What the task requires —
Repeat the entries that follow from start to finish, keeping every character.

Saved entries
-*-

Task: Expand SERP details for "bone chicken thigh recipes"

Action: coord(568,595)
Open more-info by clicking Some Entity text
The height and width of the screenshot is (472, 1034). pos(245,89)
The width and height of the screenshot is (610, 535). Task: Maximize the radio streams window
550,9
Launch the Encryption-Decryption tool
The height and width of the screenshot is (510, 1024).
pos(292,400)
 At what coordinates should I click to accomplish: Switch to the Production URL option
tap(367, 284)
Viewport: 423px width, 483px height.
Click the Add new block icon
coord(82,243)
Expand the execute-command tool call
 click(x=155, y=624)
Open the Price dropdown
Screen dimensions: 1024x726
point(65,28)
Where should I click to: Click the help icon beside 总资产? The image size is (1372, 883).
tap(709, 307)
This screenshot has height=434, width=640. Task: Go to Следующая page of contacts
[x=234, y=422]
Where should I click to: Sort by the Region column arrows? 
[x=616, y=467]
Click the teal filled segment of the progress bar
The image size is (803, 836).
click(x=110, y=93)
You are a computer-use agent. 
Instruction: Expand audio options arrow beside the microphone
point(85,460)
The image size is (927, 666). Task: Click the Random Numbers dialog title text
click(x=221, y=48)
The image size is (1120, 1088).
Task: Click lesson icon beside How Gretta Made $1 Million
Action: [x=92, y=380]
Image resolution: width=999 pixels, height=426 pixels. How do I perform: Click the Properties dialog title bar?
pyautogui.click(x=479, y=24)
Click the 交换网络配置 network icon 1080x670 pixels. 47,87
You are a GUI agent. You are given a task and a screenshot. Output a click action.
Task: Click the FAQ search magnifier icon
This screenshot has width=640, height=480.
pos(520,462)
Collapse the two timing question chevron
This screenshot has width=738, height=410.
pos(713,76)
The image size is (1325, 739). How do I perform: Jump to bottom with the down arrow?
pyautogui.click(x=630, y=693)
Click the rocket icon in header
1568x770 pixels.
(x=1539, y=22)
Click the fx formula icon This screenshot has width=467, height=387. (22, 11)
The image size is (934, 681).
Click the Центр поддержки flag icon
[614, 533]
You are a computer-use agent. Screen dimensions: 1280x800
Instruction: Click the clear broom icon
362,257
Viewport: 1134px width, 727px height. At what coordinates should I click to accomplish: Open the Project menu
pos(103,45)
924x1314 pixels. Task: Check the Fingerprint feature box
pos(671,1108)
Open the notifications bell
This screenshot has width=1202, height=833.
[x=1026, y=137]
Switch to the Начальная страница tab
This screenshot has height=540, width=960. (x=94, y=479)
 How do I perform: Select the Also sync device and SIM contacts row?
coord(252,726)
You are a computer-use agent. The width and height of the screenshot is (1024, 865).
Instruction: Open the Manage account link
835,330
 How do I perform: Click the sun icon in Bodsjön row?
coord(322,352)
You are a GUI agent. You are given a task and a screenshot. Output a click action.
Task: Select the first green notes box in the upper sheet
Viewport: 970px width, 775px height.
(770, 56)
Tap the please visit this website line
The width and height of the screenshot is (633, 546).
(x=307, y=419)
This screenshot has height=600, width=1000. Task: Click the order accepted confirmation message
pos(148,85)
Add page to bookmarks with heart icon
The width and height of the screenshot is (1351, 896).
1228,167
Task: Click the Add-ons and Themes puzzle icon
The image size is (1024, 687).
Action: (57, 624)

-*-

Solution to the exercise —
Task: Expand SERP details for "bone chicken thigh recipes"

Action: coord(568,595)
Open more-info by clicking Some Entity text
The height and width of the screenshot is (472, 1034). pos(245,89)
The width and height of the screenshot is (610, 535). Task: Maximize the radio streams window
550,9
Launch the Encryption-Decryption tool
The height and width of the screenshot is (510, 1024).
pos(292,400)
 At what coordinates should I click to accomplish: Switch to the Production URL option
tap(367, 284)
Viewport: 423px width, 483px height.
Click the Add new block icon
coord(82,243)
Expand the execute-command tool call
 click(x=155, y=624)
Open the Price dropdown
Screen dimensions: 1024x726
point(65,28)
Where should I click to: Click the help icon beside 总资产? The image size is (1372, 883).
tap(709, 307)
This screenshot has height=434, width=640. Task: Go to Следующая page of contacts
[x=234, y=422]
Where should I click to: Sort by the Region column arrows? 
[x=616, y=467]
Click the teal filled segment of the progress bar
The image size is (803, 836).
click(x=110, y=93)
You are a computer-use agent. 
Instruction: Expand audio options arrow beside the microphone
point(85,460)
The image size is (927, 666). Task: Click the Random Numbers dialog title text
click(x=221, y=48)
The image size is (1120, 1088).
Task: Click lesson icon beside How Gretta Made $1 Million
Action: [x=92, y=380]
Image resolution: width=999 pixels, height=426 pixels. How do I perform: Click the Properties dialog title bar?
pyautogui.click(x=479, y=24)
Click the 交换网络配置 network icon 1080x670 pixels. 47,87
You are a GUI agent. You are given a task and a screenshot. Output a click action.
Task: Click the FAQ search magnifier icon
This screenshot has width=640, height=480.
pos(520,462)
Collapse the two timing question chevron
This screenshot has width=738, height=410.
pos(713,76)
The image size is (1325, 739). How do I perform: Jump to bottom with the down arrow?
pyautogui.click(x=630, y=693)
Click the rocket icon in header
1568x770 pixels.
(x=1539, y=22)
Click the fx formula icon This screenshot has width=467, height=387. (22, 11)
The image size is (934, 681).
Click the Центр поддержки flag icon
[614, 533]
You are a computer-use agent. Screen dimensions: 1280x800
Instruction: Click the clear broom icon
362,257
Viewport: 1134px width, 727px height. At what coordinates should I click to accomplish: Open the Project menu
pos(103,45)
924x1314 pixels. Task: Check the Fingerprint feature box
pos(671,1108)
Open the notifications bell
This screenshot has width=1202, height=833.
[x=1026, y=137]
Switch to the Начальная страница tab
This screenshot has height=540, width=960. (x=94, y=479)
 How do I perform: Select the Also sync device and SIM contacts row?
coord(252,726)
You are a computer-use agent. The width and height of the screenshot is (1024, 865).
Instruction: Open the Manage account link
835,330
 How do I perform: Click the sun icon in Bodsjön row?
coord(322,352)
You are a GUI agent. You are given a task and a screenshot. Output a click action.
Task: Select the first green notes box in the upper sheet
Viewport: 970px width, 775px height.
(770, 56)
Tap the please visit this website line
The width and height of the screenshot is (633, 546).
(x=307, y=419)
This screenshot has height=600, width=1000. Task: Click the order accepted confirmation message
pos(148,85)
Add page to bookmarks with heart icon
The width and height of the screenshot is (1351, 896).
1228,167
Task: Click the Add-ons and Themes puzzle icon
The image size is (1024, 687).
Action: (57, 624)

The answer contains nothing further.